4. Horticultural pioneers
North Walsham is a little bit of a horticultural haven. The Norfolk Royal Apple, a sweet, old-fashioned fruit with a delicate melon flavour, was found by chance at Wright’s Nurseries in the town more than a century ago growing as a sporadic seedling. Soon a good stock of saplings were propagated and before long it become one of the nation’s favourite varieties and is still readily available today.
And it wasn’t just fruit which was making a name for itself – North Walsham was also famous for its roses. Edward LeGrice founded his business in Yarmouth Road in 1919 breeding exciting new varieties of roses. He won countless awards over the years for his unusual roses, renowned for their pioneering colours, such as lilac and brown.
5. The collapsed church tower
North Walsham’s St Nicholas Church stands proud for a reason. It should be very pleased with itself indeed. In its long and colourful history it has survived the town’s great fire, catastrophic collapses, the Black Death, a siege and battle.

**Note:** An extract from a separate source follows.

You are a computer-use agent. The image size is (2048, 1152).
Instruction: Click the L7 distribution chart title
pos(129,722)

It is a symbol of the prosperity of its once thriving weaving industry and in the early 18th century the church’s soaring tower and spire, standing 180ft high, was crowned the tallest building in the county, second only to Norwich Cathedral.
In 1724, the town’s annual Ascensiontide Fayre saw the heavy bells rung for many hours, causing a catastrophic vibration in the tower. The next morning, the town watched in horror as the south and west sides of the steeple collapsed.
Further collapses followed, then in 1836 heavy gales blew the north side of the steeple into the chasm below, sending an earthquake-like tremor through the town. Over the years, stabilisation and some rebuilding work has been carried out and the ruined tower still stands.
6. Revolting times
The famous Peasants’ Revolt of 1381 affected large parts of England and saw major uprisings and unrest across the land. The Battle of North Walsham was a hugely significant moment in the Peasants’ Revolt as it was the last occurrence of any major resistance, with the peasants’ leaders defeated. Thousands of rebels were forced from Norwich by Bishop Henry De Spenser’s men and they retreated to a camp at Bryant’s Heath near North Walsham. When the peasants were confronted by his forces, thousands fled to St Nicholas Church and barricaded themselves in, causing huge damage to the building. It was the scene of a massacre, with most of the peasants killed and their leader, local dyer John Litester, captured and executed.
7. Fit for a lord
Paston Sixth Form College was formerly a prestigious grammar school where Lord Nelson and his brother William were educated. It was founded 400 years ago by Sir William Paston as a grammar school for boys, most of who boarded. Among its famous alumni were Thomas Tenison, the Archbishop of Canterbury who crowned Queen Anne and George I, and in more recent years, the broadcaster, writer and actor Stephen Fry. When Sir William died in 1610, trustees were established to ensure his legacy would continue to support education in Norfolk through the generations. Today, in the Nelson Room, students can see where the seafaring hero once sat at his desk to study. Sir William’s incredibly ornate tomb can be found in the church.